--- Work item ---
Give an exact transcription limited to the lines from the one with "The image size is (931, 508)." through the end of the entries, including both; no pictures belong in it.

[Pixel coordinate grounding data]
*** Begin section ***
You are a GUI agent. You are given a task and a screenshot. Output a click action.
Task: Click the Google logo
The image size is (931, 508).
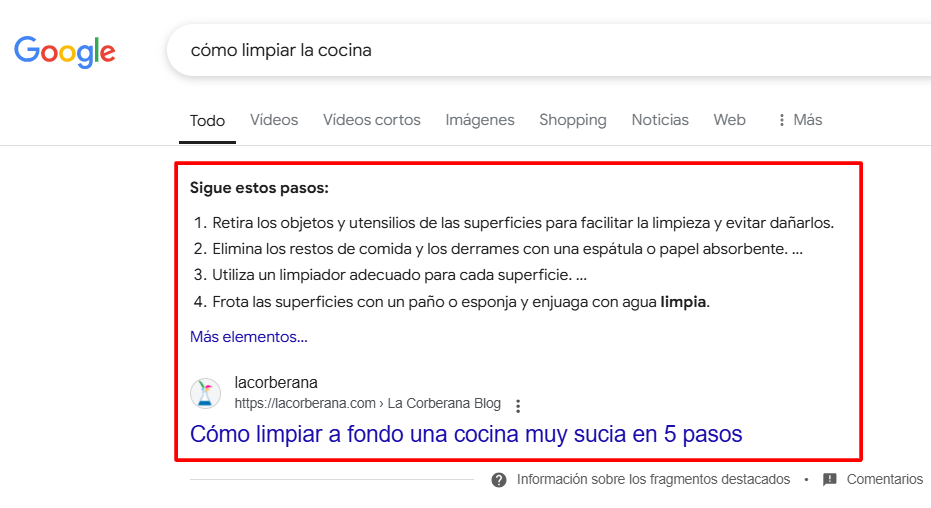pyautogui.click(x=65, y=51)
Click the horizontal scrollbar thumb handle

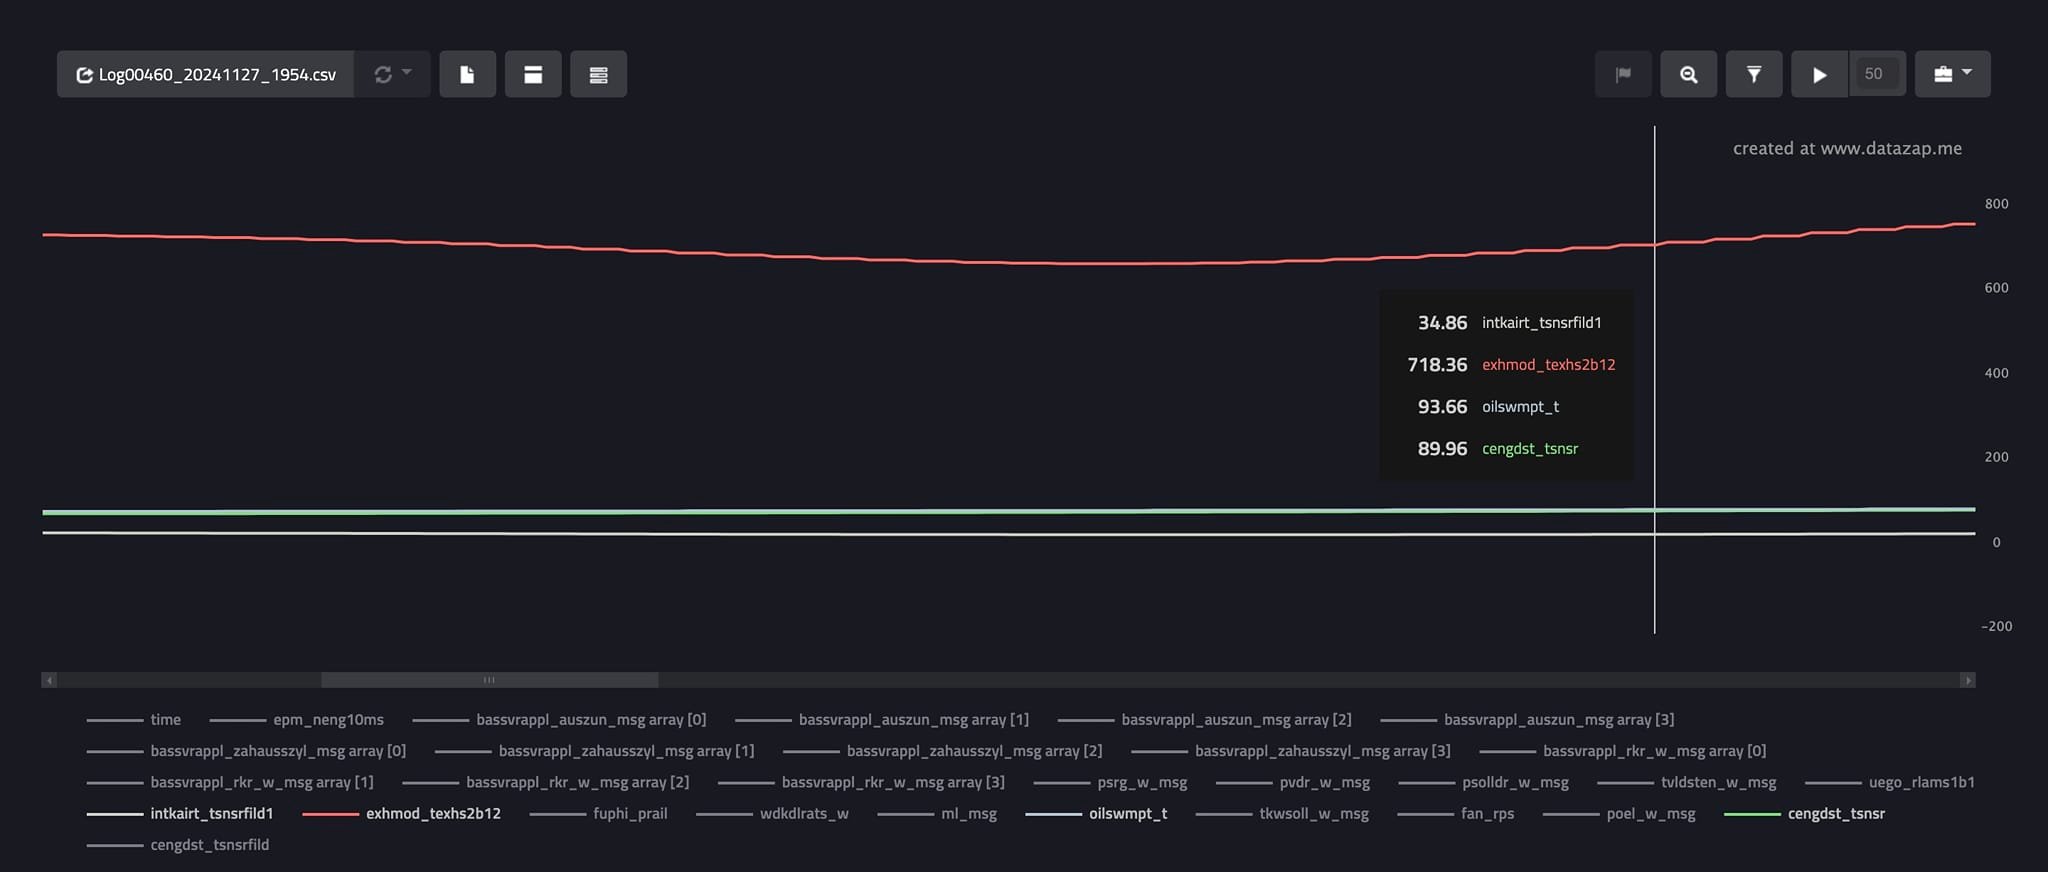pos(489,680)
*** End section ***
--- Task solution ---
The image size is (931, 508).
pyautogui.click(x=65, y=51)
Click the horizontal scrollbar thumb handle

pos(489,680)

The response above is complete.